WaterBottle123 · 03/05/2021 12:46

@Babdoc comes from a totally different place to many of us though, as she is very religious and believes she'll be reunited with her DH.

As an atheist I am certain I will never see my DH again, so moving on was simpler for me.

We're all different, all widows find their own way and the non widows can jog on with their opinions. I buried my husband with a 37 week pregnant belly, no one is entitled to a view on a my life.

Good luck Op and all widows on this thread,

Ludoole · 03/05/2021 12:53

My mum thought I should wear black for a year after my husband passed, so she was not happy when I met a new man 6 weeks later..
Not that I have to justify myself but I'd spent 18 months watching my husband slowly dying from cancer and when he passed i found out the man who was my world had lied and cheated on me.
That was the moment I decided that I would do what made me happy instead of putting everyone else first like I usually did.

Erkrie · 03/05/2021 12:58

True Ludoole. Often the process of grief starts many months or even years before someone dies.

Blondeshavemorefun · 03/05/2021 17:15

When I said love like children I meant that your heart grows to love another

You don’t stop loving your first born when have a second child

Obv love for my daughter is different from the love I had for dh and the love I have for df

Postern · 03/05/2021 17:25

[quote WaterBottle123]**@Babdoc comes from a totally different place to many of us though, as she is very religious and believes she'll be reunited with her DH.

As an atheist I am certain I will never see my DH again, so moving on was simpler for me.

We're all different, all widows find their own way and the non widows can jog on with their opinions. I buried my husband with a 37 week pregnant belly, no one is entitled to a view on a my life.
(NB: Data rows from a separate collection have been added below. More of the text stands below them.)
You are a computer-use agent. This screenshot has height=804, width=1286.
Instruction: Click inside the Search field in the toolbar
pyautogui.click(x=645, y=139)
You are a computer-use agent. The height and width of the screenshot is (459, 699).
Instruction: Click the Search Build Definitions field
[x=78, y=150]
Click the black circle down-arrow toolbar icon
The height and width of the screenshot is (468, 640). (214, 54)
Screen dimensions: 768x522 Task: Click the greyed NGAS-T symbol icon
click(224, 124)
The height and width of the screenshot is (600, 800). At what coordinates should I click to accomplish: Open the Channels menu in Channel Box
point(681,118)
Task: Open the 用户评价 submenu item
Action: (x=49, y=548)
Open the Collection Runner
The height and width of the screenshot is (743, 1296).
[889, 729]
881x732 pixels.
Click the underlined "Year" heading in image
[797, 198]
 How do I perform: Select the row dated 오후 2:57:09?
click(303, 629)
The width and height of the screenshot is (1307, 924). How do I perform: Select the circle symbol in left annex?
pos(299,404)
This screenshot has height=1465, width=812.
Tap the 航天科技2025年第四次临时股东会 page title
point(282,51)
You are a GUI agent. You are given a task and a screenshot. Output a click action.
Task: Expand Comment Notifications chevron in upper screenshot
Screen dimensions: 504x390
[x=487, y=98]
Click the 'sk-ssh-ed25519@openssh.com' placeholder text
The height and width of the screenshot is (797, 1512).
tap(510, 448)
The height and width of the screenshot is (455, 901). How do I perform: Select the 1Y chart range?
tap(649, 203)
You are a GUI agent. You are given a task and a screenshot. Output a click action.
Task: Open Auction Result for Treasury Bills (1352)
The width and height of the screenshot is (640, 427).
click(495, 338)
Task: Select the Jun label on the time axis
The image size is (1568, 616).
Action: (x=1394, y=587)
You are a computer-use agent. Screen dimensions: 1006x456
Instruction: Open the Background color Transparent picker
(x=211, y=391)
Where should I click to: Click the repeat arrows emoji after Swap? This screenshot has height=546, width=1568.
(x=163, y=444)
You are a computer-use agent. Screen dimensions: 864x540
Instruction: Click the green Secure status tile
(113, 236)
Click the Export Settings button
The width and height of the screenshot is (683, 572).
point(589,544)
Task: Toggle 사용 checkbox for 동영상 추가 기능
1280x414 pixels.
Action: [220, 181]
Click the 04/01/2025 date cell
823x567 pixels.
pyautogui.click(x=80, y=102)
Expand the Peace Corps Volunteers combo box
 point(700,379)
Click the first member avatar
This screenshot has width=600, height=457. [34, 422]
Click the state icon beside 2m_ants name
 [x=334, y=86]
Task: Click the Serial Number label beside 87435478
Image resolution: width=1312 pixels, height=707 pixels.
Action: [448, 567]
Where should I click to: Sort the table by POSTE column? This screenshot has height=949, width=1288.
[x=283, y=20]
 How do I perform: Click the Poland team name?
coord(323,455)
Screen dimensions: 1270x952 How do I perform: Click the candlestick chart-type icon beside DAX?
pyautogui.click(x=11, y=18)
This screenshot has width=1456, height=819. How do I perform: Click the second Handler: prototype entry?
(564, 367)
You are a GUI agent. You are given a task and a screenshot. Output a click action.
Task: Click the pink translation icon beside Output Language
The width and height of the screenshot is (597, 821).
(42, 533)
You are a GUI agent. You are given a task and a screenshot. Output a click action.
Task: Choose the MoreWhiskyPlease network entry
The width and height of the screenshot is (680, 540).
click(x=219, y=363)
Good luck Op and all widows on this thread, [/quote]
You're quite right about @Babdoc's religious views, @WaterBottle123. Though, having said that, I grew up in an extremely devout family in a devoutly Catholic society and didn't see any indication that a belief in eternal life and being reunited with dead loved ones had any particular impact in terms of widowers and widows remarrying at the level of society as a whole.

A friend's widowed father, widowed young, met his second wife at a diocesan Catholic 'dealing with bereavement' residential weekend, and apparently it's quite common for relationships and marriages to emerge from them.

@Waterbottle123, Flowers. That must have been horrifically difficult.

Santastealer · 03/05/2021 17:32

I wouldn’t see it as “moving on”.... it’s more “moving forwards” and even then it’s really just “moving”... the same as everyone else is doing.

Moving on sounds like forgetting the past, and that’s not going to happen. Moving forwards at least seems like you are just making positive decisions to get on with your life.

Erkrie · 03/05/2021 17:52

Yes definitely is just moving forwards. Just like anyone else.

RosaLuxemburgwasright · 03/05/2021 20:06

@Erkrie thanks so much for the suggestion. I had a look and unfortunately, she's just turned 55 so too old do for the group. I'm there for her as much as possible, I went into isolation at the beginning of the year so I could stay over with them to help out when the hope that he might be recovering and have a couple of years or more left was shattered by more tumours growing in his brain. Since his death, I've spent most weekends with her and blah but it's not enough and I know that. I don't mean I could do more but that me, alone, is not enough. She's talked about looking for group support or getting in touch with Cruse and I think I'll push this more with her. Gently, of course. I just want to be the best support I can for her as I love her dearly.

Erkrie · 03/05/2021 20:12

There is WayUp for the over 51's Rosa. Maybe she could try that? The peer support is excellent in both way and WayUp.

RosaLuxemburgwasright · 03/05/2021 20:57

Ooh, thank you! I'll go and find it.